Why fee-for-service can have a place in a reimagined healthcare system, but not as the primary mode of payment
- Fee-for-service was heavily critcized during a workshop in which prominent healthcare industry experts discussed ways to achieve better integration of financing and care delivery.
- Fee-for-service can have a peripheral role in a revamped payment system.
- The head of the Center for Medicare & Medicaid Innovation hopes to nudge the industry toward a total-cost-of-care payment model.
Fee-for-service has been coming under increasing scrutiny in recent years, but the healthcare industry shouldn’t dismiss it as a mode of payment altogether.
Even if capitated payments become the primary payment mechanism, fee-for-service will be appropriate for some care, such as highly specialized hospital treatments, noted Timothy Ferris, MD, who was CEO of the Massachusetts General Physicians Organization before taking a leadership position with England’s National Health Service this year.
“I don’t see fee-for-service as the enemy, nor do I see capitation as salvation,” Ferris said during a recent workshop hosted by the National Academy of Medicine (NAM). “Healthcare is a very heterogeneous set of services, and I would make the argument that many of those services can and should be paid for on a fee-for-service basis.
“I don’t want the confusion [around] the integration of financing to mean that internal to that integration, you’re not actually paying for things as you use them. That’s just basic economic principle.”
Innovative payment approaches are needed
Ferris’s comments represented a rare instance in which fee-for-service was mentioned in a semi-positive context during the NAM’s three-day event on how the industry can finance models that promote whole-person health.
Conversely, Liz Fowler, PhD, JD, director of the Center for Medicare & Medicaid Innovation (CMMI), spoke of taking actions to at least “make fee-for-service more uncomfortable.”

### ACTIONS TO TAKE:
A - According to the article on fee-for-service, who is the director of the Center for Medicare & Medicaid Innovation?
B - Name every organization mentioned in the article on fee-for-service.
C - Echo the part of the article on fee-for-service that opens with the words containing "Why fee-for-service can" and closes with "and care delivery.".
The listing is not needed for any of this work.

### EXTRACTED INFORMATION:
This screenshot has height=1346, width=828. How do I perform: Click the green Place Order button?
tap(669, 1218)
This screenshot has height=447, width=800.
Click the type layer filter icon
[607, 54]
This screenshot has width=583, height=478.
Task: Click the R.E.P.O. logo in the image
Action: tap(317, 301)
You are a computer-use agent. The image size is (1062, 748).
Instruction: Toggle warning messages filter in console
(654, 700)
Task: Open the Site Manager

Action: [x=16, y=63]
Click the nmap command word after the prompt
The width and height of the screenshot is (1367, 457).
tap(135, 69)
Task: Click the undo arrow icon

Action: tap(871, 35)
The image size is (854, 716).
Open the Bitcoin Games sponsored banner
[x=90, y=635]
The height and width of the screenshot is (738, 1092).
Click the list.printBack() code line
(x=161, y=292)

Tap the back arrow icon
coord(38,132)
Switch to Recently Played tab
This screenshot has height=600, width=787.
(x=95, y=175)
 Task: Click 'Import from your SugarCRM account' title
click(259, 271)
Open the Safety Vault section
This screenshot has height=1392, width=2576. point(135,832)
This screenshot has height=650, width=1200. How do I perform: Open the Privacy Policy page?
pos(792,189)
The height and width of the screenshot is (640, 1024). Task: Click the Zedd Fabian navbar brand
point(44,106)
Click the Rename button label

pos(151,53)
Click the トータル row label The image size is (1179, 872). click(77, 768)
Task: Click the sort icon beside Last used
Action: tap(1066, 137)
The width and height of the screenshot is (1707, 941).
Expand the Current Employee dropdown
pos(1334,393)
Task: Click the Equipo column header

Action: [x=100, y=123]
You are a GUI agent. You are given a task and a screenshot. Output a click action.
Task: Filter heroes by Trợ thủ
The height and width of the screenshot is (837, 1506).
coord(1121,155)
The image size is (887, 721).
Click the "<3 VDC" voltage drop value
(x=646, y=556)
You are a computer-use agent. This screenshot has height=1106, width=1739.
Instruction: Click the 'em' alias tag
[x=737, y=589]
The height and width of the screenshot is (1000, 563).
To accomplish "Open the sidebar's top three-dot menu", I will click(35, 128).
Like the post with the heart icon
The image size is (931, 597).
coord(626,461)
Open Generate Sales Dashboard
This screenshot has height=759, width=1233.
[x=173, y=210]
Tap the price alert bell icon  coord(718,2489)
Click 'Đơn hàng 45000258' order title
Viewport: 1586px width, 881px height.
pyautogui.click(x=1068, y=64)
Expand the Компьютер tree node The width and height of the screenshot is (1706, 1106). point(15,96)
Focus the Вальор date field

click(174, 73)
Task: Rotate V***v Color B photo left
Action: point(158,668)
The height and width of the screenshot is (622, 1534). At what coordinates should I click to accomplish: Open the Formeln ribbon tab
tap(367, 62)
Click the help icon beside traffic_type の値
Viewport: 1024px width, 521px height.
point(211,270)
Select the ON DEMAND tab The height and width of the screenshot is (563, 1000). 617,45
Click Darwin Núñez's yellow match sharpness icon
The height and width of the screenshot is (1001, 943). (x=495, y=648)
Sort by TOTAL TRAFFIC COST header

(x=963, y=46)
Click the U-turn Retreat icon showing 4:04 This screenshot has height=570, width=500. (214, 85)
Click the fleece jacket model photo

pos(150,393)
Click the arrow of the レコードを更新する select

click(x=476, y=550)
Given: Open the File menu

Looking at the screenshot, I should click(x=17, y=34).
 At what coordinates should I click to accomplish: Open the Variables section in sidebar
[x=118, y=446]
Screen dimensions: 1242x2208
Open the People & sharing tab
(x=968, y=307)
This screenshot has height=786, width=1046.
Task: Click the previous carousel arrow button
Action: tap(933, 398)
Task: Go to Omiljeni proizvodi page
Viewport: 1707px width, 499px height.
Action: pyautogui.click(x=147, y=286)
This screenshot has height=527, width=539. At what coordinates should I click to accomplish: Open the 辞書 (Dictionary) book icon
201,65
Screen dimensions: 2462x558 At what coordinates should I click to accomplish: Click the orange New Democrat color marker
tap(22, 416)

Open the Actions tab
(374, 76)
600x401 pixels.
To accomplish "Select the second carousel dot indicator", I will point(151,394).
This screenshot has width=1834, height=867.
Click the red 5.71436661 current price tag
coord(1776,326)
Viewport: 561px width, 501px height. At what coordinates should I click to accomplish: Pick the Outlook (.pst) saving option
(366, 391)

### RESPONSES TO THE EXERCISE:
A - Liz Fowler, PhD, JD

B - Center for Medicare & Medicaid Innovation (CMMI), Massachusetts General Physicians Organization, National Health Service, National Academy of Medicine (NAM)

C -
Why fee-for-service can have a place in a reimagined healthcare system, but not as the primary mode of payment
- Fee-for-service was heavily critcized during a workshop in which prominent healthcare industry experts discussed ways to achieve better integration of financing and care delivery.